WORK REQUEST
The answer must be every line of the records below that contains the word "Given".

Stored items

=== Begin Enclosure ===

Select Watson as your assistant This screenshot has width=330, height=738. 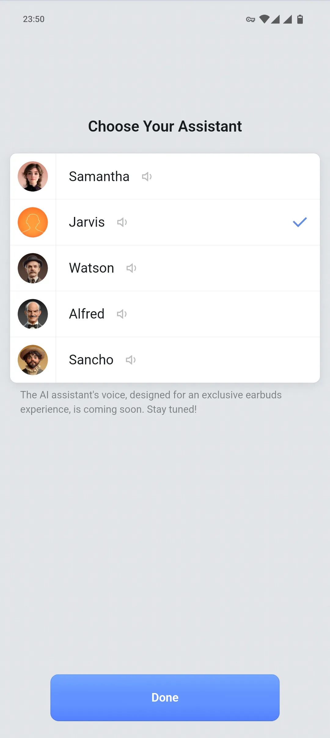165,268
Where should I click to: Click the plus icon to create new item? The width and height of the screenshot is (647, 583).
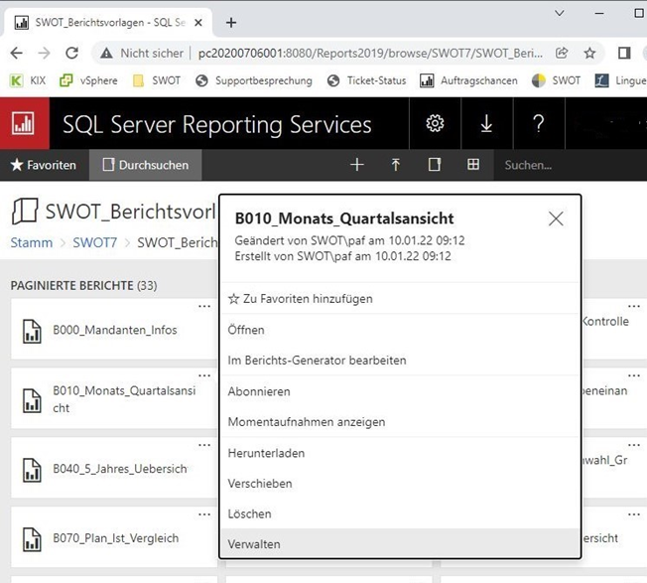tap(357, 165)
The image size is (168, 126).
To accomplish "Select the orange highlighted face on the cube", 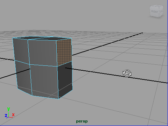I will [x=64, y=52].
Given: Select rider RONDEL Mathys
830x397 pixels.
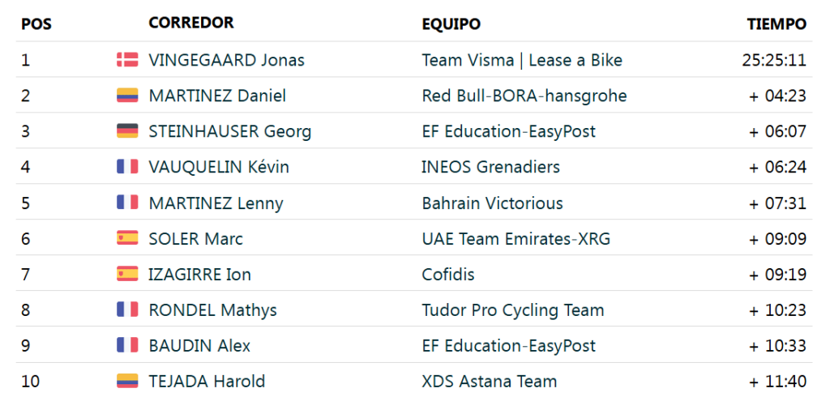Looking at the screenshot, I should tap(212, 309).
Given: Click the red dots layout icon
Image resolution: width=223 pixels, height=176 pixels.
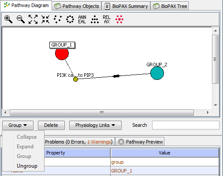Looking at the screenshot, I should coord(119,19).
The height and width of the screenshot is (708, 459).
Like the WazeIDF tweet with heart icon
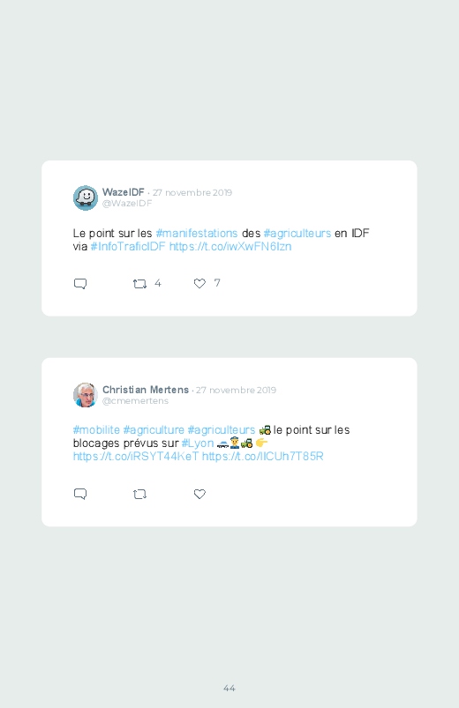(x=199, y=283)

=== End Enclosure ===

EXERCISE SOLUTION
Given: Select rider RONDEL Mathys
Given: Click the red dots layout icon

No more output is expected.